Go and gaze upon the iron emblematical harpoons round yonder lofty mansion, and your question will be answered.  Yes; all these brave houses and flowery gardens came from the Atlantic, Pacific, and Indian oceans.  One and all, they were harpooned and dragged up hither from the bottom of the sea.  Can Herr Alexander perform a feat like that?

In New Bedford, fathers, they say, give whales for dowers to their daughters, and portion off their nieces with a few porpoises a-piece.  You must go to New Bedford to see a brilliant wedding; for, they say, they have reservoirs of oil in every house, and every night recklessly burn their lengths in spermaceti candles.

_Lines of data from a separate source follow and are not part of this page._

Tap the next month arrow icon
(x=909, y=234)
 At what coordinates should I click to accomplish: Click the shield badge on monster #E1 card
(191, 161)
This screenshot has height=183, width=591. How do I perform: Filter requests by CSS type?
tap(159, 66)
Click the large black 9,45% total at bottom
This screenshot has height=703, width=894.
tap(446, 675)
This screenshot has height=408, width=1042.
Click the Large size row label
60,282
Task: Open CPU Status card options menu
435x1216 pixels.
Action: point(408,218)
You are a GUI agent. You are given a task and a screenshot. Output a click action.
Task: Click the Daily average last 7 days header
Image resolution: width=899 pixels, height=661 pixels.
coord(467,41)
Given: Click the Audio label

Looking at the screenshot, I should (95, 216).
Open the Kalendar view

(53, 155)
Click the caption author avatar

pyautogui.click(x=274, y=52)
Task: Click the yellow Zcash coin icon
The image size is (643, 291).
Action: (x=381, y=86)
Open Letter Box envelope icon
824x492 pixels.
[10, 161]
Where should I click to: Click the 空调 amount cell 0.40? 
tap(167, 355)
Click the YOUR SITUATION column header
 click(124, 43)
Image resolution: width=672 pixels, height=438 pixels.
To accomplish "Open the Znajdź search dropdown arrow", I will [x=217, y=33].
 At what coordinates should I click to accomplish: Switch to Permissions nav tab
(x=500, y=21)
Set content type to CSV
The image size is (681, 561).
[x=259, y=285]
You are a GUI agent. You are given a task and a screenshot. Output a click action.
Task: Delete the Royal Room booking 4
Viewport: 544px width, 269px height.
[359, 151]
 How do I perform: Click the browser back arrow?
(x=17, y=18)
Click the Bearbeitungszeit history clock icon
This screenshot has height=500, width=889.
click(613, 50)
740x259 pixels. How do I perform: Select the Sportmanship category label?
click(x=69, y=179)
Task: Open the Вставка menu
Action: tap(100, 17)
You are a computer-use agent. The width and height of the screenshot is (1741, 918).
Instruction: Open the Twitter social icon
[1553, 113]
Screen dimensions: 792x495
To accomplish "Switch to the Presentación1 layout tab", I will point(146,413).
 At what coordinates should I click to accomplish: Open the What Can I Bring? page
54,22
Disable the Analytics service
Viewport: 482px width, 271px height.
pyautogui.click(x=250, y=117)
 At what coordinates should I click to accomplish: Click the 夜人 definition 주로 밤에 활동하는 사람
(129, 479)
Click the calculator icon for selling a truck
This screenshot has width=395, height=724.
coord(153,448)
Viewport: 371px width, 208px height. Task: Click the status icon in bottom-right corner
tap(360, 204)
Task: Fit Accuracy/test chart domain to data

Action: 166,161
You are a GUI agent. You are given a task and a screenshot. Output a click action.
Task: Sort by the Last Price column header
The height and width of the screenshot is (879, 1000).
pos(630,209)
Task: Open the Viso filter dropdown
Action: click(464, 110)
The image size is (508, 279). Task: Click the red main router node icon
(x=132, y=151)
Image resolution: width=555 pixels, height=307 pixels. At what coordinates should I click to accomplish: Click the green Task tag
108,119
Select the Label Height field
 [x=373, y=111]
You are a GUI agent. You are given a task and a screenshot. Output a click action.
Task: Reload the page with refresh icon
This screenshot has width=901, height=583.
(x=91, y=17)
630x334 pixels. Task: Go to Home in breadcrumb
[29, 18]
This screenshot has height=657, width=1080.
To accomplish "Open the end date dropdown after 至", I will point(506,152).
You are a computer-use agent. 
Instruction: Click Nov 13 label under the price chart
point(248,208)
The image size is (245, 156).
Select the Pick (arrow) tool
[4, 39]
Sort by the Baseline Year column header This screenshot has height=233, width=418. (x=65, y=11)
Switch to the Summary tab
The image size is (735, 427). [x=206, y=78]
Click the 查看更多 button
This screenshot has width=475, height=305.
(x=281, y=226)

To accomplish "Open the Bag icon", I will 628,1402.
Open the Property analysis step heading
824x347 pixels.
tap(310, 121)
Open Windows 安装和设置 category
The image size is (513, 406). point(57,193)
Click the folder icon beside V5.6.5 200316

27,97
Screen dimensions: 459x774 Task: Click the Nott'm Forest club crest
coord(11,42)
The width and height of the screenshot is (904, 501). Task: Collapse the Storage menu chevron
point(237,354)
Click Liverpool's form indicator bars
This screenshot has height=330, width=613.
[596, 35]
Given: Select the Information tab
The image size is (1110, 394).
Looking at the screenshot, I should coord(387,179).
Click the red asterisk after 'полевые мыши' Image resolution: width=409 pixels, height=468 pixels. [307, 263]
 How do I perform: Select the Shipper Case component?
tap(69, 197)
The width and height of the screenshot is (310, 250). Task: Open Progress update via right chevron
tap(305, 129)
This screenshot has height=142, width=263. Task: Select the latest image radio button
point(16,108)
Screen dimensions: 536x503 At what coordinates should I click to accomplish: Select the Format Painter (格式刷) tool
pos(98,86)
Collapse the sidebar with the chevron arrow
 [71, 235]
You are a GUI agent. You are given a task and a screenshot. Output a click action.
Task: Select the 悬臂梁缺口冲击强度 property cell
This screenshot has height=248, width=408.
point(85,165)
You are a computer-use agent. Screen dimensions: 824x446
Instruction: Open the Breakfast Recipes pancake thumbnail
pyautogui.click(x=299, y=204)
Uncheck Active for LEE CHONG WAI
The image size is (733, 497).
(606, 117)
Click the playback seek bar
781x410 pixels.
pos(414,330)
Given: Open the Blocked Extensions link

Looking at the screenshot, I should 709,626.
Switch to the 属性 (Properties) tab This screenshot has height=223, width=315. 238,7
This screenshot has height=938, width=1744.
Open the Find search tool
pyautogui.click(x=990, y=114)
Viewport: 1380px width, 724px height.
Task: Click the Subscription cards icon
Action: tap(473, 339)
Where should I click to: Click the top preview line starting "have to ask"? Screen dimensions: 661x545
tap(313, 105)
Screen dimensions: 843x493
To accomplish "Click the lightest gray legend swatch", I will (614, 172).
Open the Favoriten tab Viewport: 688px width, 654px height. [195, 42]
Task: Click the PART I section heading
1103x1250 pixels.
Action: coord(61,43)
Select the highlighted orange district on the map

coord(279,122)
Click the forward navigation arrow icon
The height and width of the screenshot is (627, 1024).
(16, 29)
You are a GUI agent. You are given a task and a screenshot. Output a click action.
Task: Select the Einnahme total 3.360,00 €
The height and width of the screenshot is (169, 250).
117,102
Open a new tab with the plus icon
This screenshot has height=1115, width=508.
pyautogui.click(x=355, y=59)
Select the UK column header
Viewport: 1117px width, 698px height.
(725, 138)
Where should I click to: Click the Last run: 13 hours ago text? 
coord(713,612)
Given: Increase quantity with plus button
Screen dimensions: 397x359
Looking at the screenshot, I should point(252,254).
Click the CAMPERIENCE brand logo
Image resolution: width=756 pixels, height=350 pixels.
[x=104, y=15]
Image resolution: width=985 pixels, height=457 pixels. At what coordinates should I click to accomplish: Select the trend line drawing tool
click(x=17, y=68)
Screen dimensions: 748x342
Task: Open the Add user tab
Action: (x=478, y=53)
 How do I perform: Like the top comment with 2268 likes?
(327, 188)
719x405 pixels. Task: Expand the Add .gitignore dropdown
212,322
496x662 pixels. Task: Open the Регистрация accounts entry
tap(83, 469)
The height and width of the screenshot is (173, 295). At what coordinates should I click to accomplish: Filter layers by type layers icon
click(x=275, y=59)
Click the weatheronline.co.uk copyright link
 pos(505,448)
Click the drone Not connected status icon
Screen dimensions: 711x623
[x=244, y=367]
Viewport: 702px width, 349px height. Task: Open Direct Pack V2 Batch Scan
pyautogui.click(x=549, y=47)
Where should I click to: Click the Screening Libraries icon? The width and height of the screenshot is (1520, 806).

In summer time, the town is sweet to see; full of fine maples—­ long avenues of green and gold.  And in August, high in air, the beautiful and bountiful horse-chestnuts, candelabra-wise, proffer the passer-by their tapering upright cones of congregated blossoms.  So omnipotent is art; which in many a district of New Bedford has superinduced bright terraces of flowers upon the barren refuse rocks thrown aside at creation’s final day.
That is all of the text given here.